When you start a process using supervisord it is in "STARTING" status then if it gets trouble it gets in "BACKOFF" status if there is an autorestart set to true.
I don't want to wait for "startretries" to be attempted, I want to stop the restarting process manually using supervisorctl. The only way I found to do so is to stop the entire supervisord service and start it again (every process go in "STOPPED" status if there is no autostart).
Is there a better way to do so (force "STOPPED" status from "BACKOFF" status) as I have other processes managed in supervisord that I don't want to stop?
If I try to stop it with
supervisorctl stop process
I get
FAILED: attempted to kill process with sig SIGTERM but it wasn't running
If I try to start it with
supervisorctl start process
I get
process: ERROR (already started)
Of course I could disable the autorestart, but it can be useful, a workaround is to limit the startretries, is there a better solution?

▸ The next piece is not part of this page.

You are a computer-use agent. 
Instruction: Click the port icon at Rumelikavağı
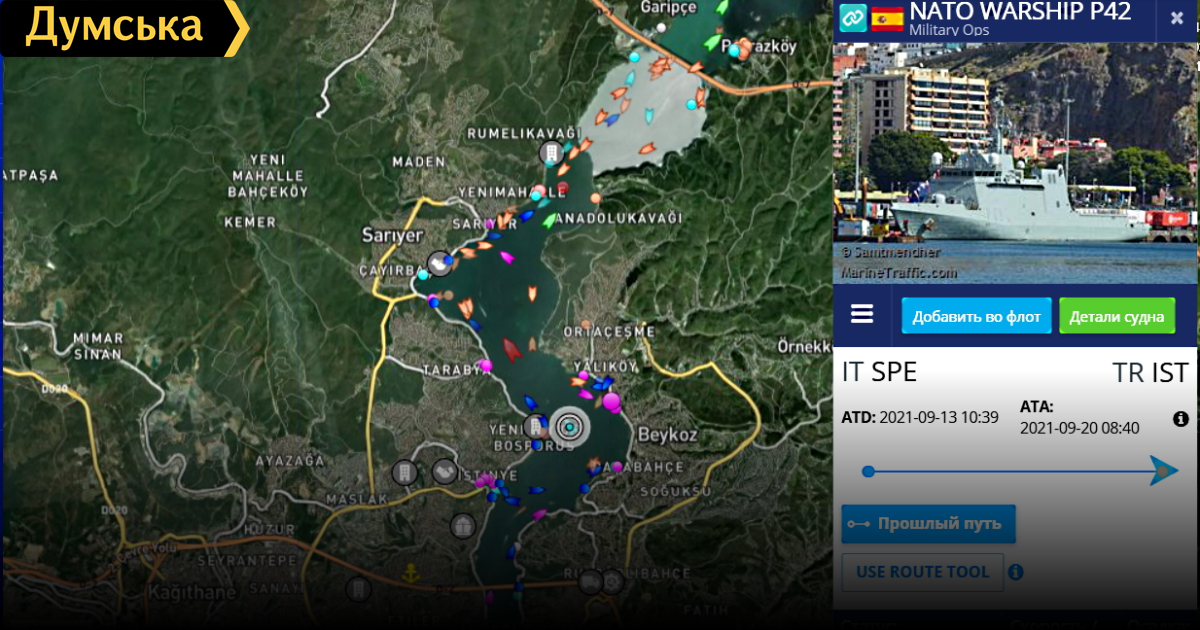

Hey this maybe help for you:
When an autorestarting process is in the BACKOFF state, it will be automatically restarted by supervisord. It will switch between STARTING and BACKOFF states until it becomes evident that it cannot be started because the number of startretries has exceeded the maximum, at which point it will transition to the FATAL state. Each start retry will take progressively more time.
so you don't need to stop the BACKOFF process manually. if you do not want to wait too long time, it is better to set a little number to startretries.